Uma pesquisa realizada pela auditoria Kaagan Research Associates sobresegurança da informação na América Latina mostra que 63% dos executivos da região dizem que os riscos relacionados à segurança dos dados aumentaram nos últimos três anos e 38% deles afirmam ter sofrido algum tipo de ataque à segurança dos dados durante o último ano. As mexicanas e as brasileiras foram as mais afetadas (46% e 42%, respectivamente). “Um dos motivos pelos quais isso acontece é que, no Brasil, não existe uma legislação específica para crimes digitais”, explica Maurício Gaudêncio, business development manager da Cisco, patrocinadora do levantamento junto com a IBM.
Quase metade dos executivos que notaram “aumento significativo” de ameaça à segurança digital é de brasileiros. No entanto, menos de 30% dos executivos de alto escalão consideram segurança uma questão de alta prioridade. “O assunto é prioridade entre os executivos de TI, mas as outras áreas da empresa consideram a segurança mais como centro de custo”, afirma Gaudêncio. “Esses números vão nos ajudar a entender melhor de que maneira podemos apoiar nossos clientes na hora de justificar investimentos em segurança.”

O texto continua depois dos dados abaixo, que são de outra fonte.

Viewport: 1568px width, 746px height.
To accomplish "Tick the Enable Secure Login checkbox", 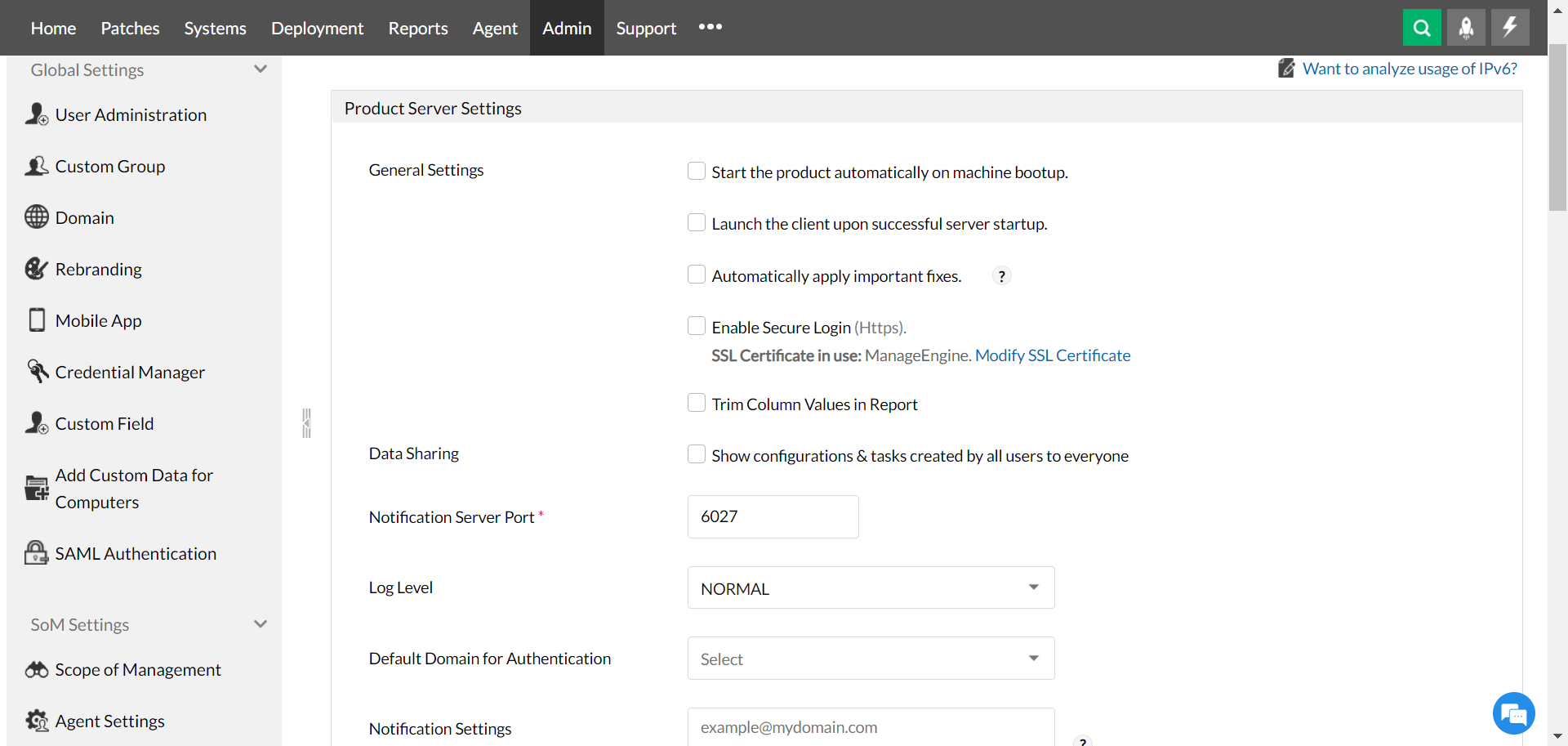I will coord(697,326).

O levantamento revela ainda que 18% dos executivos estão “muito confiantes” com relação a proteção da empresa contra ameaças externas e que 23% estão “muito confiantes” com relação à proteção contra ameaças internas. “As companhias maiores mostram menos confiança e maior preocupação com relação a segurança e, nas empresas menores, a situação é inversa”, aponta Gaudêncio.
Gaston Tanoira, business development manager da Cisco para América Latina, afirma que a diferença do Brasil para os outros países da região é que aqui a preocupação está mais voltada aos hackers enquanto que nos outros locais, o foco está mais nos vírus e worms.